WHAT THE EXERCISE ASKS
Please set down, word for word, each line from the one containing "février 2022 (38, 1595)" through the final line of the records below, both included, and nothing else.

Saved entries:

=======

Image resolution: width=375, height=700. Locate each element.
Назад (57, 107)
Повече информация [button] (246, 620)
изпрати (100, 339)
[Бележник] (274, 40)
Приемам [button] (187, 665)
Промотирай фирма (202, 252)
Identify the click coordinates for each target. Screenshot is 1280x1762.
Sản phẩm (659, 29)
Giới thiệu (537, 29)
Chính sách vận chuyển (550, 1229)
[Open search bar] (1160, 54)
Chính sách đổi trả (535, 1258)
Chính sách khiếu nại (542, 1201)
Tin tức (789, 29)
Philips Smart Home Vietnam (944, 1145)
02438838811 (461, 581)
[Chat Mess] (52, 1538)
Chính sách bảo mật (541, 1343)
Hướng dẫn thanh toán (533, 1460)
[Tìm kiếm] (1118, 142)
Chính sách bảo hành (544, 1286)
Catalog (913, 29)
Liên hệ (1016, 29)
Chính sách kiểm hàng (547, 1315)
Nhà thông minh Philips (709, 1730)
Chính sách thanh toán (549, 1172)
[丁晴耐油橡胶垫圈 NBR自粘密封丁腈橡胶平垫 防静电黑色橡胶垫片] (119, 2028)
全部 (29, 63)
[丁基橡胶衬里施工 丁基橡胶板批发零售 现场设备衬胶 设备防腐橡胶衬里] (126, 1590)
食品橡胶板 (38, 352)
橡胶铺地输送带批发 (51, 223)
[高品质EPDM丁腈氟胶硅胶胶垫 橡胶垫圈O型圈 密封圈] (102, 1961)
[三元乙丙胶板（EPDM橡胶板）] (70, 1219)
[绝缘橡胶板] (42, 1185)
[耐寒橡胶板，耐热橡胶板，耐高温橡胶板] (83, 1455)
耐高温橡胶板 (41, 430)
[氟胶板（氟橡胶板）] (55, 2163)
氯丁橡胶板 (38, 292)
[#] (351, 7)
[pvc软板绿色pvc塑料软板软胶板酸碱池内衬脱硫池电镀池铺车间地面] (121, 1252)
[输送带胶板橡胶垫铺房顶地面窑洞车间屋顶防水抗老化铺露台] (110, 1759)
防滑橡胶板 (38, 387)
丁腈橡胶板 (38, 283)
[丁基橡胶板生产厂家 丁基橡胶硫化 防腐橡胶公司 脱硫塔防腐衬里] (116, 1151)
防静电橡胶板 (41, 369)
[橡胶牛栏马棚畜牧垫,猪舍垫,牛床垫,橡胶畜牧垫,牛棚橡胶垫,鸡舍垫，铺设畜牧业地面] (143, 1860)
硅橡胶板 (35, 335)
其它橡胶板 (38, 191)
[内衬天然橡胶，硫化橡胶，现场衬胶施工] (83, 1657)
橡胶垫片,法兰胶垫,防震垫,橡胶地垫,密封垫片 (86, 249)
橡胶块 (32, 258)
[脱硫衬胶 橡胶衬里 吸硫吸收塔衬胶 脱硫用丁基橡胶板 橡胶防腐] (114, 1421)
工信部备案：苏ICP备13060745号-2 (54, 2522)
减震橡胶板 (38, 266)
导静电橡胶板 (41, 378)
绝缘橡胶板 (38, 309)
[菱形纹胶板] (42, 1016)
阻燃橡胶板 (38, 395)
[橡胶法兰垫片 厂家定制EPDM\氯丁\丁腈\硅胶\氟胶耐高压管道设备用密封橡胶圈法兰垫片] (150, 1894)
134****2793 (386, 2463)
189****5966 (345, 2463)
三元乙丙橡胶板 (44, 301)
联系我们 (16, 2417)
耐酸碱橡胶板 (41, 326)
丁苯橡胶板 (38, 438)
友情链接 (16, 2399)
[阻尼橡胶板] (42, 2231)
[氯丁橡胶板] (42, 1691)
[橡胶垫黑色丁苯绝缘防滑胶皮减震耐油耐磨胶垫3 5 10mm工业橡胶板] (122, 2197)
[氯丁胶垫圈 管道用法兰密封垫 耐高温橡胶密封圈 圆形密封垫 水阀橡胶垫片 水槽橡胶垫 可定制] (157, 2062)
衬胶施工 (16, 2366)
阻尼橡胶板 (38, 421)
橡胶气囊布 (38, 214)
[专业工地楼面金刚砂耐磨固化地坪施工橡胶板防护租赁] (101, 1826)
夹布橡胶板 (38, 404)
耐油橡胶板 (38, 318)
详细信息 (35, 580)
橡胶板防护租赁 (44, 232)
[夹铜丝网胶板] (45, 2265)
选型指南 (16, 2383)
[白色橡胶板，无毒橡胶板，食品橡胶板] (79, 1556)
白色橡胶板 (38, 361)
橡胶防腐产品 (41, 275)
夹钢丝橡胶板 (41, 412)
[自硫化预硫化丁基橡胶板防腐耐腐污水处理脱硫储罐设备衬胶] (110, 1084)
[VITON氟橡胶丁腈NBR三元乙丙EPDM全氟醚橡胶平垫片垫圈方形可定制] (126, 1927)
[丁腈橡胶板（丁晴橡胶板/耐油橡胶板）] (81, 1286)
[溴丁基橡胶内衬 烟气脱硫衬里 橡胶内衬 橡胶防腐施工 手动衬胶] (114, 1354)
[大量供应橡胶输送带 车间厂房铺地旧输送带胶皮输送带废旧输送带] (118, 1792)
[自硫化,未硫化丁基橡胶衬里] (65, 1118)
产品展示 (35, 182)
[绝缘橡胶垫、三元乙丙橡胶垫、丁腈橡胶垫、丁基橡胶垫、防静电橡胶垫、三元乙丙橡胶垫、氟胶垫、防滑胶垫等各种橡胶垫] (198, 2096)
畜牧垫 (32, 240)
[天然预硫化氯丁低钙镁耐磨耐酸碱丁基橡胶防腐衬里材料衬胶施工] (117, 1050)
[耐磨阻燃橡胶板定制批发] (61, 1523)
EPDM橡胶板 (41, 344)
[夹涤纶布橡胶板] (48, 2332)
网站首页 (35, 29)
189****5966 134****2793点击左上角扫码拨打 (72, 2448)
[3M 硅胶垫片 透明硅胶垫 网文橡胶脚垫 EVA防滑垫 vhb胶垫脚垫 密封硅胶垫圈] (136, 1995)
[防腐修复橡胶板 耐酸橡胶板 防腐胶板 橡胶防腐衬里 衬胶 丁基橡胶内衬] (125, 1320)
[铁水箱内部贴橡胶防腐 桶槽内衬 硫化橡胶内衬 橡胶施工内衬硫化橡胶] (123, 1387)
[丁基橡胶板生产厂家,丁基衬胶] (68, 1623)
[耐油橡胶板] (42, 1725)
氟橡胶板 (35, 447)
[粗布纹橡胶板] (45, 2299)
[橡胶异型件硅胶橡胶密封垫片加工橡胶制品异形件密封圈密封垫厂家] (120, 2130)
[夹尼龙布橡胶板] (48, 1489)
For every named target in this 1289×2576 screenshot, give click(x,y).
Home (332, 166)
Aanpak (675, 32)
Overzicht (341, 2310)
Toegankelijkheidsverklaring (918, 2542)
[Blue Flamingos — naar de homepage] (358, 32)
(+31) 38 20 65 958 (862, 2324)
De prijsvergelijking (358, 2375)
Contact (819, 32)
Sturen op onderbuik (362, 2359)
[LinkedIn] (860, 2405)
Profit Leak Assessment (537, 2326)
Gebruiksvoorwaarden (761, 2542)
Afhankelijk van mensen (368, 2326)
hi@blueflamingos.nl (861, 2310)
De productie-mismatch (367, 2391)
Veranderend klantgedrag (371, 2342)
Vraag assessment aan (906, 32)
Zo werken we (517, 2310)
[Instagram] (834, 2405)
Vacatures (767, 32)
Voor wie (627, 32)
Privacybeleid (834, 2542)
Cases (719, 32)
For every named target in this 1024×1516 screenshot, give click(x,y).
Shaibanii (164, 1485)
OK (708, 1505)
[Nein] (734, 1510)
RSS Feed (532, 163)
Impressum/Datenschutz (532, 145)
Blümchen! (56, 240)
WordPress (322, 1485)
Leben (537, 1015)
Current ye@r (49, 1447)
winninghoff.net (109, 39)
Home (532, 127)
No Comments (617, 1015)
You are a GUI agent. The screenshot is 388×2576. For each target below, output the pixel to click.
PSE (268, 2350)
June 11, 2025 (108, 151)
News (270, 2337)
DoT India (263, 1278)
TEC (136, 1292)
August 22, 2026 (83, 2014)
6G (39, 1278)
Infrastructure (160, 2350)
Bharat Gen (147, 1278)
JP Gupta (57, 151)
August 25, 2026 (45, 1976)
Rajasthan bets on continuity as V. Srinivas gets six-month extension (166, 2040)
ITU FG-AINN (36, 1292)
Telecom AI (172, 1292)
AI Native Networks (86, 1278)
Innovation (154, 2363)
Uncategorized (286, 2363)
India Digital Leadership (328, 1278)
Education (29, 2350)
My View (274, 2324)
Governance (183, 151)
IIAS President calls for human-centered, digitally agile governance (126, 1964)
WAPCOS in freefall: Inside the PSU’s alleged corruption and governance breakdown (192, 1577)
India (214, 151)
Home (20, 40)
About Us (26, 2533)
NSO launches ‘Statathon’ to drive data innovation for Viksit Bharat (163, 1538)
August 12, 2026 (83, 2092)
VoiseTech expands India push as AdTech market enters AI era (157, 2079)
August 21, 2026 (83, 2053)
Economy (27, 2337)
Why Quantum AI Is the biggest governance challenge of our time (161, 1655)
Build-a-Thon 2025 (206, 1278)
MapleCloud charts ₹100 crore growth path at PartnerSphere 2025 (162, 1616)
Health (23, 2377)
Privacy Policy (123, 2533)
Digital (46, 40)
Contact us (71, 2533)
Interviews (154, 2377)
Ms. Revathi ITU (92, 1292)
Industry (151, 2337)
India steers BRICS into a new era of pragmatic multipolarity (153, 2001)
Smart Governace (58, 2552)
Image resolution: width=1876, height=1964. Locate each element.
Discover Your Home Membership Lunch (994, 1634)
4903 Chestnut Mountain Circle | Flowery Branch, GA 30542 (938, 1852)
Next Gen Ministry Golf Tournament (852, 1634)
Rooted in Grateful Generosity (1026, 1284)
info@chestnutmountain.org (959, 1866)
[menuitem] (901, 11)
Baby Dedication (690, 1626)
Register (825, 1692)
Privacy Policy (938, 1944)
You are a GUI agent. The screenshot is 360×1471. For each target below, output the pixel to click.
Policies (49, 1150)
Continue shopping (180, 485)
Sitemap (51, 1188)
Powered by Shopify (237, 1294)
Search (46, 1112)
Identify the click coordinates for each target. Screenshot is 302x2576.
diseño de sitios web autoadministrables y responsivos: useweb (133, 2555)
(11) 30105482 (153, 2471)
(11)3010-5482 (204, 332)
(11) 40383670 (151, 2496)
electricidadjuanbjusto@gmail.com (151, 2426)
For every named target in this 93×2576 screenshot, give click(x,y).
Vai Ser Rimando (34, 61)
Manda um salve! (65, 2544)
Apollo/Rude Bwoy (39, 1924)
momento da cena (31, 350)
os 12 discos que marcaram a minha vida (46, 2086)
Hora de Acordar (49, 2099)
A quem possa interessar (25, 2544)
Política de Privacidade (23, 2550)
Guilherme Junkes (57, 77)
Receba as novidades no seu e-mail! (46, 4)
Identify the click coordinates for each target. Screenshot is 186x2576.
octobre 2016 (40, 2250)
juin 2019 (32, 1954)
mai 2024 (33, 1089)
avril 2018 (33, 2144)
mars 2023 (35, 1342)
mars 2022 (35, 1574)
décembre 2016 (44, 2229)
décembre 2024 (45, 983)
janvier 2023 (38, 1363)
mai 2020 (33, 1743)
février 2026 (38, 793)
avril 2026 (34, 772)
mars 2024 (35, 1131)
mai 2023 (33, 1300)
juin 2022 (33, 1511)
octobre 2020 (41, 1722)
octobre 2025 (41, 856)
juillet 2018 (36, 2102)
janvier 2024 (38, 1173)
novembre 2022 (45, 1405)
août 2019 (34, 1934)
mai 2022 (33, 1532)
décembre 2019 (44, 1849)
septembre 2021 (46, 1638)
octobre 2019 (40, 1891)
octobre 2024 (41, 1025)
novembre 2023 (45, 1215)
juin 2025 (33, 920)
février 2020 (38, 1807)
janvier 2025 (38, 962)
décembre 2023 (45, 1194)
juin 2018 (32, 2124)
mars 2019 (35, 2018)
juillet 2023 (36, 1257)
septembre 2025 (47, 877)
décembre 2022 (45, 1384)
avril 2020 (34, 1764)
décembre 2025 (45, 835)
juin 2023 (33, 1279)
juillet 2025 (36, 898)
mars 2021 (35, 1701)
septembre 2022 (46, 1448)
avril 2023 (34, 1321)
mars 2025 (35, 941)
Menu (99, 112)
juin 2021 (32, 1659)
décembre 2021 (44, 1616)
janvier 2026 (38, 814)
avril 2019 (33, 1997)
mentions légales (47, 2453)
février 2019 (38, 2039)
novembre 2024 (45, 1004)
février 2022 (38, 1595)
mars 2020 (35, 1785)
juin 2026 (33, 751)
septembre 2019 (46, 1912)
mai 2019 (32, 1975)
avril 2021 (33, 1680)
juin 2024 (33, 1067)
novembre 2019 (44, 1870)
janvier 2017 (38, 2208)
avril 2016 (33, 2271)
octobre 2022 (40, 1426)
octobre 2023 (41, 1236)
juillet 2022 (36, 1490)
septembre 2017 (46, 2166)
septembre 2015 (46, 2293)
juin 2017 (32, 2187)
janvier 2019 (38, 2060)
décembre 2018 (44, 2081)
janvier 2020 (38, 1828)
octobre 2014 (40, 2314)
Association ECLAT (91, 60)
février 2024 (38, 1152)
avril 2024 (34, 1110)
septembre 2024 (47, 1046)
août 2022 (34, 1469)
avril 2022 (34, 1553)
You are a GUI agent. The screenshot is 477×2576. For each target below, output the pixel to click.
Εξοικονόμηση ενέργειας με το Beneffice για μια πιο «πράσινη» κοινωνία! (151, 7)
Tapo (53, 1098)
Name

=======

ANSWER FOR THIS EXERCISE
février 2022 (38, 1595)
mars 2020 (35, 1785)
juin 2026 (33, 751)
septembre 2019 (46, 1912)
mai 2019 (32, 1975)
avril 2021 (33, 1680)
juin 2024 (33, 1067)
novembre 2019 (44, 1870)
janvier 2017 (38, 2208)
avril 2016 (33, 2271)
octobre 2022 (40, 1426)
octobre 2023 (41, 1236)
juillet 2022 (36, 1490)
septembre 2017 (46, 2166)
septembre 2015 (46, 2293)
juin 2017 (32, 2187)
janvier 2019 (38, 2060)
décembre 2018 (44, 2081)
janvier 2020 (38, 1828)
octobre 2014 (40, 2314)
Association ECLAT (91, 60)
février 2024 (38, 1152)
avril 2024 (34, 1110)
septembre 2024 (47, 1046)
août 2022 (34, 1469)
avril 2022 (34, 1553)
You are a GUI agent. The screenshot is 477×2576. For each target below, output the pixel to click.
Εξοικονόμηση ενέργειας με το Beneffice για μια πιο «πράσινη» κοινωνία! (151, 7)
Tapo (53, 1098)
Name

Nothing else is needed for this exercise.